Automation difficulty: Medium to high. The slide puzzle can be solved by detecting the gap position through image analysis and then simulating a realistic drag motion. However, GeeTest's trajectory analysis catches overly smooth or perfectly linear mouse movements. Solving services support GeeTest with typical solve times of 5 to 15 seconds.
Audio CAPTCHAs
Audio CAPTCHAs provide an accessibility alternative to visual challenges. They play a recording of spoken numbers or words mixed with background noise, distortion, and overlapping audio. The user types what they hear into a text field. Most major CAPTCHA providers, including reCAPTCHA and hCaptcha, offer an audio option to comply with WCAG 2.1 accessibility guidelines and avoid excluding users with visual impairments.

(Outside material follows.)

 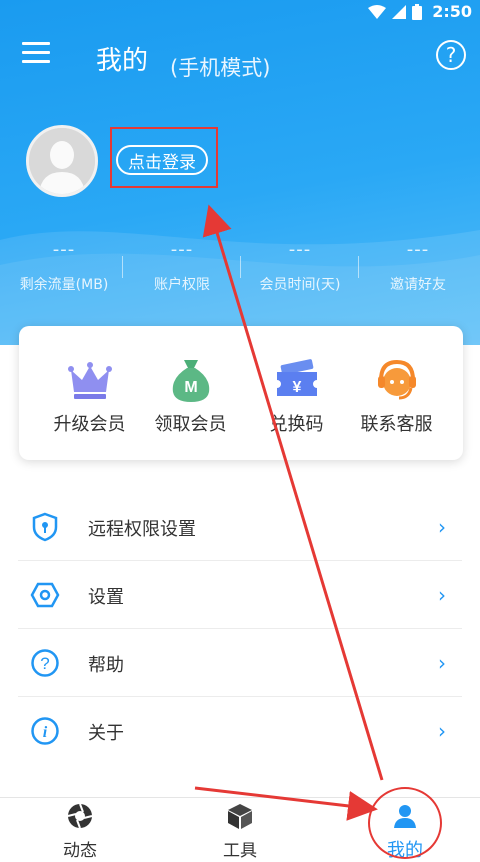 What do you see at coordinates (80, 816) in the screenshot?
I see `aperture-icon` at bounding box center [80, 816].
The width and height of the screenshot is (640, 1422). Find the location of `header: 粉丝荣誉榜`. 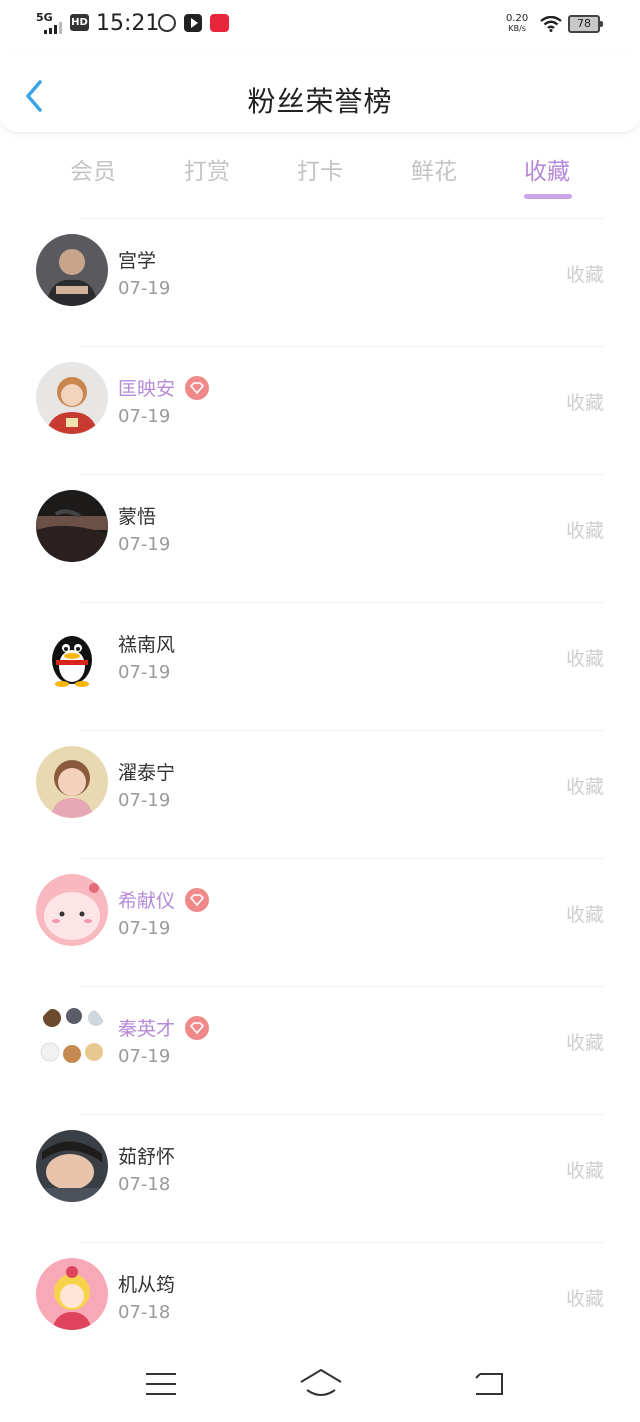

Automation difficulty: Low to medium. Modern speech recognition models, especially when fine-tuned on CAPTCHA audio patterns, can solve audio CAPTCHAs with reasonable accuracy. Some automation workflows deliberately switch to audio challenges because they are easier to solve programmatically than image-based alternatives.
Math and Logic CAPTCHAs
Some websites use simple arithmetic problems (such as "What is 7 + 3?") or basic logic questions as lightweight verification. These are typically custom implementations rather than third-party services, found on smaller sites, WordPress plugins, and basic contact forms. They provide minimal bot protection since even simple scripts can parse and solve arithmetic expressions.
Automation difficulty: Very low. Any script capable of parsing text can extract and compute the answer to a math CAPTCHA. These challenges stop only the most unsophisticated bots and are not considered serious security measures.
Choosing Your Approach by CAPTCHA Type
The CAPTCHA type you encounter directly determines which solving method is most cost-effective. Text and math CAPTCHAs can be handled locally with OCR or simple parsing, eliminating per-solve costs entirely. reCAPTCHA v2, hCaptcha, and GeeTest are well-supported by all major solving services at reasonable prices. reCAPTCHA v3 and Cloudflare Turnstile require more sophisticated approaches that combine behavioral mimicry with token-based solving. FunCaptcha remains the most expensive and least reliable to solve automatically, making prevention strategies especially important when it is the challenge you face.
In all cases, identifying the exact CAPTCHA system on a target page is the essential first step. The site key, the challenge iframe URL, and the JavaScript library loaded on the page all provide clear indicators of which provider is in use, and this information determines which API endpoint and parameters your solving integration needs.
Not all CAPTCHAs are equal. Text-based and math CAPTCHAs can be solved trivially, while Cloudflare Turnstile and FunCaptcha demand sophisticated approaches. Always identify the specific CAPTCHA type before choosing a solving method, as the wrong approach wastes time and money.